**Task to complete**:
Below are some records; retype all of them exactly.

Extracted data Start Marker

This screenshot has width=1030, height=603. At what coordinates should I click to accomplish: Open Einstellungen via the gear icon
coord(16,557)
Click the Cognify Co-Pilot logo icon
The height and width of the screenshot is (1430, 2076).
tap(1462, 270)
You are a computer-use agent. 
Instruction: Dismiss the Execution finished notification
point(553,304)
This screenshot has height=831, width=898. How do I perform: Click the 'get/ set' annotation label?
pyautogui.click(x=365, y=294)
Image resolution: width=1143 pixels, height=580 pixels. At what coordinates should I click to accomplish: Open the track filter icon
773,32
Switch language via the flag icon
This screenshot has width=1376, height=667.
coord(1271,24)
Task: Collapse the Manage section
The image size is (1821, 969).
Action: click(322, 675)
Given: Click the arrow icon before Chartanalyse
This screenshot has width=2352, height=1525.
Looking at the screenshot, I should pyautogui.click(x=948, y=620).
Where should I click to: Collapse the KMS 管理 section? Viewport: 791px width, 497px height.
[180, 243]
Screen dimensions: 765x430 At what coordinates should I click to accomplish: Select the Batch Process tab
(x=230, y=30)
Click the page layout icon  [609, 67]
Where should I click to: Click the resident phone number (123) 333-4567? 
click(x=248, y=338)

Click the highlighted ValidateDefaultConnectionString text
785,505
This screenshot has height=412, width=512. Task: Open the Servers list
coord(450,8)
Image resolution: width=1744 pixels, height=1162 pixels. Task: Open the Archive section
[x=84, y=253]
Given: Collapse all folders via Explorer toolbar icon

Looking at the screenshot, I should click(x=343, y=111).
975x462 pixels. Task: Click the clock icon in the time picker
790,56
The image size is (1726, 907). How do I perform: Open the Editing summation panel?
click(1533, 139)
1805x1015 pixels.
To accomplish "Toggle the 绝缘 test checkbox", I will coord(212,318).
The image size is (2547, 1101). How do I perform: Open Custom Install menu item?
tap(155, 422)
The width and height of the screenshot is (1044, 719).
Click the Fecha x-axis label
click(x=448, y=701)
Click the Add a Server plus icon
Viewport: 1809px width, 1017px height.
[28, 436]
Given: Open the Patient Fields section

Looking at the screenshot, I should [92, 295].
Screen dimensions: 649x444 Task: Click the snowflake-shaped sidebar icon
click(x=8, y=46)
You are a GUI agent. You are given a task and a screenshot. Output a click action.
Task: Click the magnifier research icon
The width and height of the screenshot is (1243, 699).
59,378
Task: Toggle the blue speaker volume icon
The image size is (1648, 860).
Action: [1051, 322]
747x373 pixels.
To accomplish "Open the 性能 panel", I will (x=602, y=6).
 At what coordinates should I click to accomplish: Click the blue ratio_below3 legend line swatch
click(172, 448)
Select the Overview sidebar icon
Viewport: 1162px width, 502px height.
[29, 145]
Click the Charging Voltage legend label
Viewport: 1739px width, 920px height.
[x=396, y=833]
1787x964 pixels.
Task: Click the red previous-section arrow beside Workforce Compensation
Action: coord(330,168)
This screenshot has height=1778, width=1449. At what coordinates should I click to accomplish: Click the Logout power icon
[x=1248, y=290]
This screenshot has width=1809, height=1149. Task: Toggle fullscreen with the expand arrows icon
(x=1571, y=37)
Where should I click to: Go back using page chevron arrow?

Extracted data End Marker

**Task response**:
This screenshot has width=1030, height=603. At what coordinates should I click to accomplish: Open Einstellungen via the gear icon
coord(16,557)
Click the Cognify Co-Pilot logo icon
The height and width of the screenshot is (1430, 2076).
tap(1462, 270)
You are a computer-use agent. 
Instruction: Dismiss the Execution finished notification
point(553,304)
This screenshot has height=831, width=898. How do I perform: Click the 'get/ set' annotation label?
pyautogui.click(x=365, y=294)
Image resolution: width=1143 pixels, height=580 pixels. At what coordinates should I click to accomplish: Open the track filter icon
773,32
Switch language via the flag icon
This screenshot has width=1376, height=667.
coord(1271,24)
Task: Collapse the Manage section
The image size is (1821, 969).
Action: click(322, 675)
Given: Click the arrow icon before Chartanalyse
This screenshot has width=2352, height=1525.
Looking at the screenshot, I should pyautogui.click(x=948, y=620).
Where should I click to: Collapse the KMS 管理 section? Viewport: 791px width, 497px height.
[180, 243]
Screen dimensions: 765x430 At what coordinates should I click to accomplish: Select the Batch Process tab
(x=230, y=30)
Click the page layout icon  [609, 67]
Where should I click to: Click the resident phone number (123) 333-4567? 
click(x=248, y=338)

Click the highlighted ValidateDefaultConnectionString text
785,505
This screenshot has height=412, width=512. Task: Open the Servers list
coord(450,8)
Image resolution: width=1744 pixels, height=1162 pixels. Task: Open the Archive section
[x=84, y=253]
Given: Collapse all folders via Explorer toolbar icon

Looking at the screenshot, I should click(x=343, y=111).
975x462 pixels. Task: Click the clock icon in the time picker
790,56
The image size is (1726, 907). How do I perform: Open the Editing summation panel?
click(1533, 139)
1805x1015 pixels.
To accomplish "Toggle the 绝缘 test checkbox", I will coord(212,318).
The image size is (2547, 1101). How do I perform: Open Custom Install menu item?
tap(155, 422)
The width and height of the screenshot is (1044, 719).
Click the Fecha x-axis label
click(x=448, y=701)
Click the Add a Server plus icon
Viewport: 1809px width, 1017px height.
[28, 436]
Given: Open the Patient Fields section

Looking at the screenshot, I should [92, 295].
Screen dimensions: 649x444 Task: Click the snowflake-shaped sidebar icon
click(x=8, y=46)
You are a GUI agent. You are given a task and a screenshot. Output a click action.
Task: Click the magnifier research icon
The width and height of the screenshot is (1243, 699).
59,378
Task: Toggle the blue speaker volume icon
The image size is (1648, 860).
Action: [1051, 322]
747x373 pixels.
To accomplish "Open the 性能 panel", I will (x=602, y=6).
 At what coordinates should I click to accomplish: Click the blue ratio_below3 legend line swatch
click(172, 448)
Select the Overview sidebar icon
Viewport: 1162px width, 502px height.
[29, 145]
Click the Charging Voltage legend label
Viewport: 1739px width, 920px height.
[x=396, y=833]
1787x964 pixels.
Task: Click the red previous-section arrow beside Workforce Compensation
Action: coord(330,168)
This screenshot has height=1778, width=1449. At what coordinates should I click to accomplish: Click the Logout power icon
[x=1248, y=290]
This screenshot has width=1809, height=1149. Task: Toggle fullscreen with the expand arrows icon
(x=1571, y=37)
Where should I click to: Go back using page chevron arrow?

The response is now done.